Task description >> Pull out the rows below word for word, starting from the very first line and ending with the line that contains "center [947, 68].". Leave the pictures out of your answer.

# START OF Material for this exercise

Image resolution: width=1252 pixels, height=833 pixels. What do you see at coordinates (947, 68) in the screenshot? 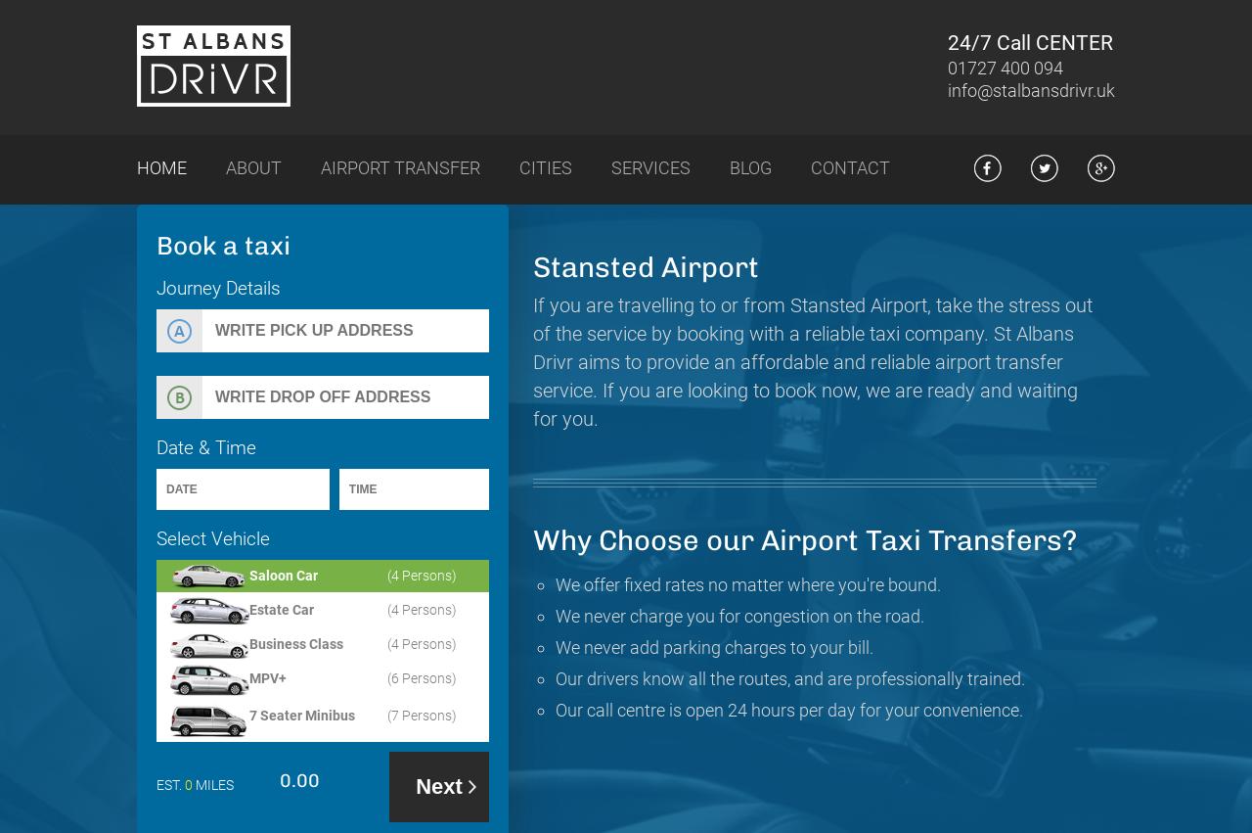
I see `'01727 400 094'` at bounding box center [947, 68].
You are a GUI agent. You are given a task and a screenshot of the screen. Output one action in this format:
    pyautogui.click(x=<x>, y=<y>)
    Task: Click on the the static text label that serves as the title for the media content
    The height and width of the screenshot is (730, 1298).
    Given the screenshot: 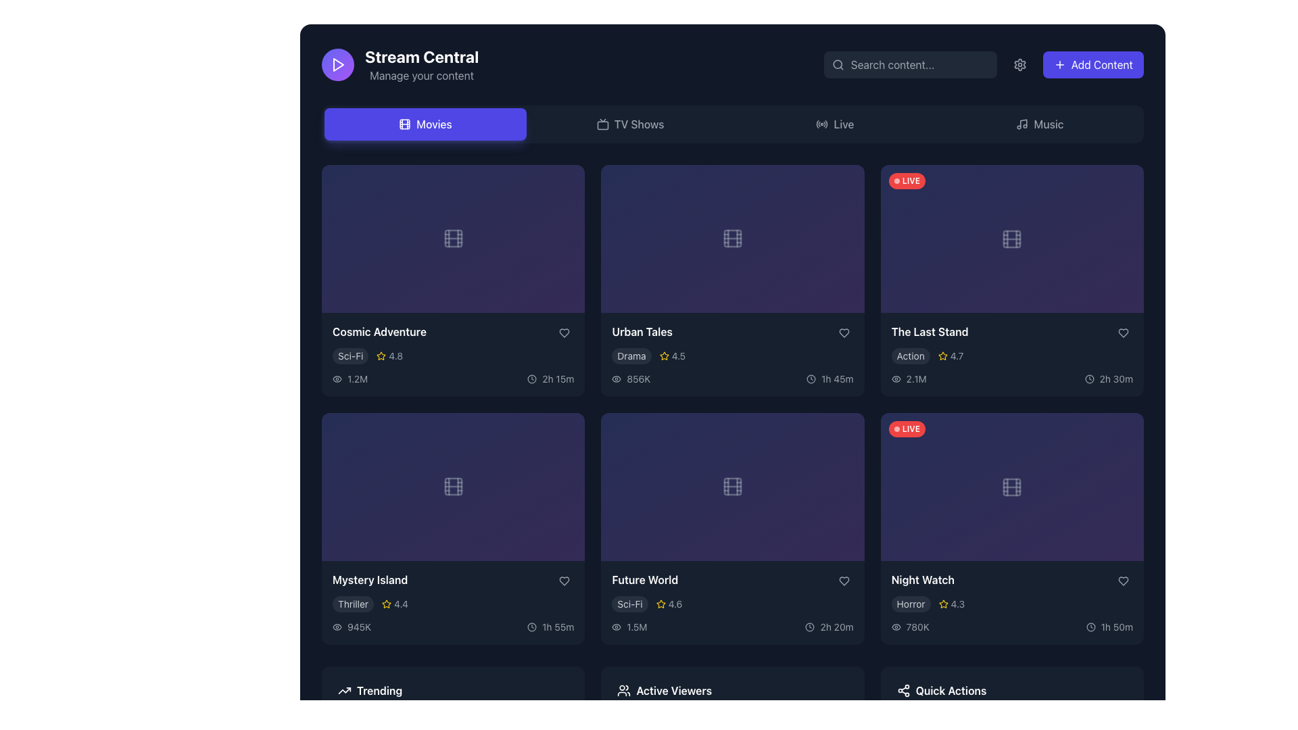 What is the action you would take?
    pyautogui.click(x=644, y=579)
    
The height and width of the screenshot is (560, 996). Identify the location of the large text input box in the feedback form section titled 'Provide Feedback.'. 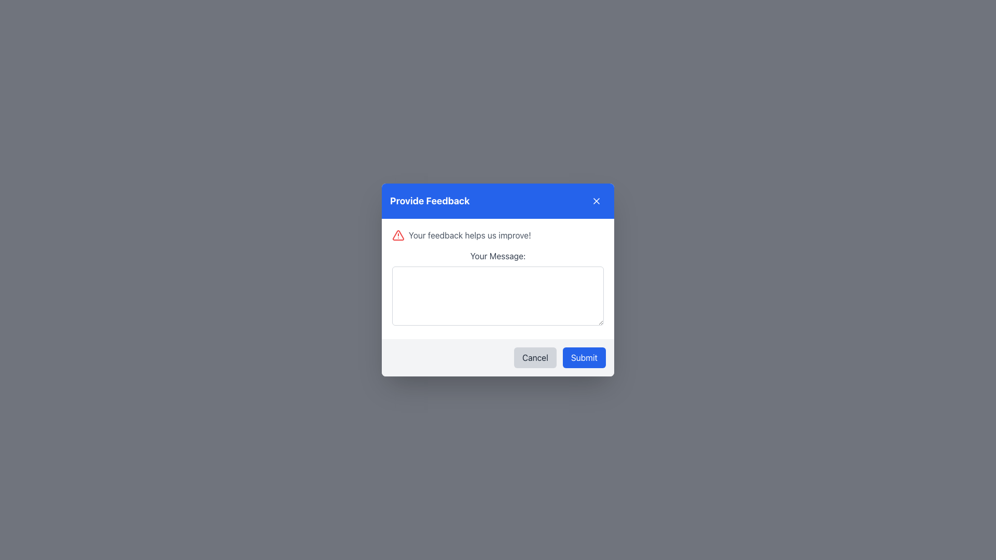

# END OF Material for this exercise

Reply to the task >>
Image resolution: width=1252 pixels, height=833 pixels. What do you see at coordinates (947, 68) in the screenshot? 
I see `'01727 400 094'` at bounding box center [947, 68].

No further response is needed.